## GIVEN TASK
Put the lines of the listing below into a JSON list of strings, one string per line, with blank lines omitted. Begin at the line that contains "Task: Expand Section64" and stop after the line that contains "(x=1272, y=35)", and include nothing else.

═════ DATASET EXCERPTS ═════

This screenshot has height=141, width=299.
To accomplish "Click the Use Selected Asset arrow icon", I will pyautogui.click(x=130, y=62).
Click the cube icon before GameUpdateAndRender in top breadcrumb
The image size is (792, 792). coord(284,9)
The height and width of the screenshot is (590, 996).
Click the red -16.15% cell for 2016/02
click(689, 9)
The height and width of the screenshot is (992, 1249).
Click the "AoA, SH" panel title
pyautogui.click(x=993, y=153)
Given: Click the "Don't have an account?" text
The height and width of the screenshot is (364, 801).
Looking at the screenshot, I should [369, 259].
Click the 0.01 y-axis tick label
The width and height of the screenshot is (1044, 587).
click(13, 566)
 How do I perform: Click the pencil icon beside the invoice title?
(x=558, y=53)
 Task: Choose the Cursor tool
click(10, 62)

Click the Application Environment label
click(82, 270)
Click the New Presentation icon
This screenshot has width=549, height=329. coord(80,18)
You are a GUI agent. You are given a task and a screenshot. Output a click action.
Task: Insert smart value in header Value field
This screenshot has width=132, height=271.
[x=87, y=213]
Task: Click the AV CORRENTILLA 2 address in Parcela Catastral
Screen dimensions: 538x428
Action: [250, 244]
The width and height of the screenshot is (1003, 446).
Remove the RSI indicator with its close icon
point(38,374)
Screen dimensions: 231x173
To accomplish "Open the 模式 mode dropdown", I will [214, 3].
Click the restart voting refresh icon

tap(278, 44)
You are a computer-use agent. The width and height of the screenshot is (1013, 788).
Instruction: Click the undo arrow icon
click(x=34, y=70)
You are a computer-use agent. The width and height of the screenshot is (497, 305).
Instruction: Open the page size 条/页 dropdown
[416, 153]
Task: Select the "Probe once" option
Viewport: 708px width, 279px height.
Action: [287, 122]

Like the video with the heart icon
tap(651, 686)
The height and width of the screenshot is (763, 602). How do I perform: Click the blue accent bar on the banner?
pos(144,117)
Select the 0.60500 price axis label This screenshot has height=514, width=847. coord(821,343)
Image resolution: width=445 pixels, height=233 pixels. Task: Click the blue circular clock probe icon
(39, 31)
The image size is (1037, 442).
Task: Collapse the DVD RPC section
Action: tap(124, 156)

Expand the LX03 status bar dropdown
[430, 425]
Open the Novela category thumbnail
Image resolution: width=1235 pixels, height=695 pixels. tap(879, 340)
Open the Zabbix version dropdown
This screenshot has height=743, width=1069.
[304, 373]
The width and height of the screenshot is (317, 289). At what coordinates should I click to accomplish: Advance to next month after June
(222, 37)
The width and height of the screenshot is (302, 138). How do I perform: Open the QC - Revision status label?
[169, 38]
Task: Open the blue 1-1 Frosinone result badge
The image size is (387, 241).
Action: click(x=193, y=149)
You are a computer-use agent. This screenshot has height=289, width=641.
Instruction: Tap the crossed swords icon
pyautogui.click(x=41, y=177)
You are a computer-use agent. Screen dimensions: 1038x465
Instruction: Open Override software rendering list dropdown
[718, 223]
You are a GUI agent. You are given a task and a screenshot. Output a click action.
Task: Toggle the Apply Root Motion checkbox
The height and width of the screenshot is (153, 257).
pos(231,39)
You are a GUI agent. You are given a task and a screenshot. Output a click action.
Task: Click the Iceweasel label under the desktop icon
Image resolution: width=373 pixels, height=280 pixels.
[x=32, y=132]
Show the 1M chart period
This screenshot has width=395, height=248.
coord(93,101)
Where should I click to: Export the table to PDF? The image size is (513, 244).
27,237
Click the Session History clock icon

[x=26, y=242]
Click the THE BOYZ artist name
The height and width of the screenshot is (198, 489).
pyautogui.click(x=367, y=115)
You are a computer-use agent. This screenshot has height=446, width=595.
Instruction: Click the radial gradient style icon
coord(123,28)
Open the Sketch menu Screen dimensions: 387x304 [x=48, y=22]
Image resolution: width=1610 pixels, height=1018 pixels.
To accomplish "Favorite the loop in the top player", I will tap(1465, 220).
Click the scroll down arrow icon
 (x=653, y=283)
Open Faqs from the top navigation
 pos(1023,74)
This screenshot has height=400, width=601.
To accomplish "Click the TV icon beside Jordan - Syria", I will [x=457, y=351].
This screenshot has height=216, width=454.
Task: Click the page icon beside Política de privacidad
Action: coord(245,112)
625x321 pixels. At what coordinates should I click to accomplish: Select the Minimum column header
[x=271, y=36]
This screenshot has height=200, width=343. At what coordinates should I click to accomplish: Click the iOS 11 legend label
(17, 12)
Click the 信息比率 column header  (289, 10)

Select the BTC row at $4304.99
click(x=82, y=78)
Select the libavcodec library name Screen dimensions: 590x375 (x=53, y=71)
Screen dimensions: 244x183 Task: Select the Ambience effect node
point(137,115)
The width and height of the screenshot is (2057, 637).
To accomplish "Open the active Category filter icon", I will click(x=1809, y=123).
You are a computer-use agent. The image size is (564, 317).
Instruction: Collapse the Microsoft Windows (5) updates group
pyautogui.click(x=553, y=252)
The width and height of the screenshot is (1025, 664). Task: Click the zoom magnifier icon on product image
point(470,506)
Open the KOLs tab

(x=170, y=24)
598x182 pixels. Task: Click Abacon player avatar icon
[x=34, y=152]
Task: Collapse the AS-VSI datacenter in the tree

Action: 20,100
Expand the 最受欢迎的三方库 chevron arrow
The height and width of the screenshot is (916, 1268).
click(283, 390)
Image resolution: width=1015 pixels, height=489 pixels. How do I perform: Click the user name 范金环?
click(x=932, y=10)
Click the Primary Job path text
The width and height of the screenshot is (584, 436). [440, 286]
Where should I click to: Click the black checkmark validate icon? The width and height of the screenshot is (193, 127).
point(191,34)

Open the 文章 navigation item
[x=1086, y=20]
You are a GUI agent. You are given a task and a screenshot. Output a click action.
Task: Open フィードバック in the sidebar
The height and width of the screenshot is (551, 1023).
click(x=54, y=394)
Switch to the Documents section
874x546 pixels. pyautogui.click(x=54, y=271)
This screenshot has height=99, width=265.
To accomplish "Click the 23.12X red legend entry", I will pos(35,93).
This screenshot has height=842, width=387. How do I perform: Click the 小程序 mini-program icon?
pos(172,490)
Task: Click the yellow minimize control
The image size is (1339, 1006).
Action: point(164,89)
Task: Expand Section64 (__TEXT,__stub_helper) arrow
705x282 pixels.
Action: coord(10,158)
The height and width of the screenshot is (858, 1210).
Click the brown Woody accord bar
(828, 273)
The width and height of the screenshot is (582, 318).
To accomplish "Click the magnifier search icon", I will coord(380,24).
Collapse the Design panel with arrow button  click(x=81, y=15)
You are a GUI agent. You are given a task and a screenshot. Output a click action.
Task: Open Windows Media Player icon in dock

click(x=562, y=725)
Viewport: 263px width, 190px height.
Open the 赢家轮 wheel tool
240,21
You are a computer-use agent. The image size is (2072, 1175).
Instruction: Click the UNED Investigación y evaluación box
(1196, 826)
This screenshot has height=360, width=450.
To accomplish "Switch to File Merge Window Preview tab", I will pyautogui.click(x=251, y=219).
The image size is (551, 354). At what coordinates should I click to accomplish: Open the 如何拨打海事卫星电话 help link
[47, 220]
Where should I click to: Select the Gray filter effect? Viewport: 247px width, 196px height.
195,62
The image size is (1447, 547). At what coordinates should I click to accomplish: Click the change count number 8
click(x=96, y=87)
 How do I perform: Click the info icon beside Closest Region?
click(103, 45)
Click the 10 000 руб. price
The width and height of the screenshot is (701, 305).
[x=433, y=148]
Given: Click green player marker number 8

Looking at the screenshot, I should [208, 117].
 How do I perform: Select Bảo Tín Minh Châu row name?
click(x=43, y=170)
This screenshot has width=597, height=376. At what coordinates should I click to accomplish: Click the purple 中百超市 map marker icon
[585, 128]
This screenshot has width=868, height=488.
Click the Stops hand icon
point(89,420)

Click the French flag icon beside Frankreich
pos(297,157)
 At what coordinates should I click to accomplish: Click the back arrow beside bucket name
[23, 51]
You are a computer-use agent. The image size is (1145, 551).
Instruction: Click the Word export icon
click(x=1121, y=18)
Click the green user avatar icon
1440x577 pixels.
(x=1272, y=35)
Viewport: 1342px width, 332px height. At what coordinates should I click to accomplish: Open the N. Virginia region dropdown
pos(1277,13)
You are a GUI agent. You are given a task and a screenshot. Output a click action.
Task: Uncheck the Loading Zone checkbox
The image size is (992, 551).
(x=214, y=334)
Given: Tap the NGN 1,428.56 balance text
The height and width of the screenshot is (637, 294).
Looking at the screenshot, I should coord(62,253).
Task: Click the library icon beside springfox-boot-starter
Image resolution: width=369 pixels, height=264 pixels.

═════

## TASK RESULT
[
  "Task: Expand Section64 (__TEXT,__stub_helper) arrow",
  "705x282 pixels.",
  "Action: coord(10,158)",
  "The height and width of the screenshot is (858, 1210).",
  "Click the brown Woody accord bar",
  "(828, 273)",
  "The width and height of the screenshot is (582, 318).",
  "To accomplish \"Click the magnifier search icon\", I will coord(380,24).",
  "Collapse the Design panel with arrow button  click(x=81, y=15)",
  "You are a GUI agent. You are given a task and a screenshot. Output a click action.",
  "Task: Open Windows Media Player icon in dock",
  "click(x=562, y=725)",
  "Viewport: 263px width, 190px height.",
  "Open the 赢家轮 wheel tool",
  "240,21",
  "You are a computer-use agent. The image size is (2072, 1175).",
  "Instruction: Click the UNED Investigación y evaluación box",
  "(1196, 826)",
  "This screenshot has height=360, width=450.",
  "To accomplish \"Switch to File Merge Window Preview tab\", I will pyautogui.click(x=251, y=219).",
  "The image size is (551, 354). At what coordinates should I click to accomplish: Open the 如何拨打海事卫星电话 help link",
  "[47, 220]",
  "Where should I click to: Select the Gray filter effect? Viewport: 247px width, 196px height.",
  "195,62",
  "The image size is (1447, 547). At what coordinates should I click to accomplish: Click the change count number 8",
  "click(x=96, y=87)",
  " How do I perform: Click the info icon beside Closest Region?",
  "click(103, 45)",
  "Click the 10 000 руб. price",
  "The width and height of the screenshot is (701, 305).",
  "[x=433, y=148]",
  "Given: Click green player marker number 8",
  "Looking at the screenshot, I should [208, 117].",
  " How do I perform: Select Bảo Tín Minh Châu row name?",
  "click(x=43, y=170)",
  "This screenshot has width=597, height=376. At what coordinates should I click to accomplish: Click the purple 中百超市 map marker icon",
  "[585, 128]",
  "This screenshot has width=868, height=488.",
  "Click the Stops hand icon",
  "point(89,420)",
  "Click the French flag icon beside Frankreich",
  "pos(297,157)",
  " At what coordinates should I click to accomplish: Click the back arrow beside bucket name",
  "[23, 51]",
  "You are a computer-use agent. The image size is (1145, 551).",
  "Instruction: Click the Word export icon",
  "click(x=1121, y=18)",
  "Click the green user avatar icon",
  "1440x577 pixels.",
  "(x=1272, y=35)"
]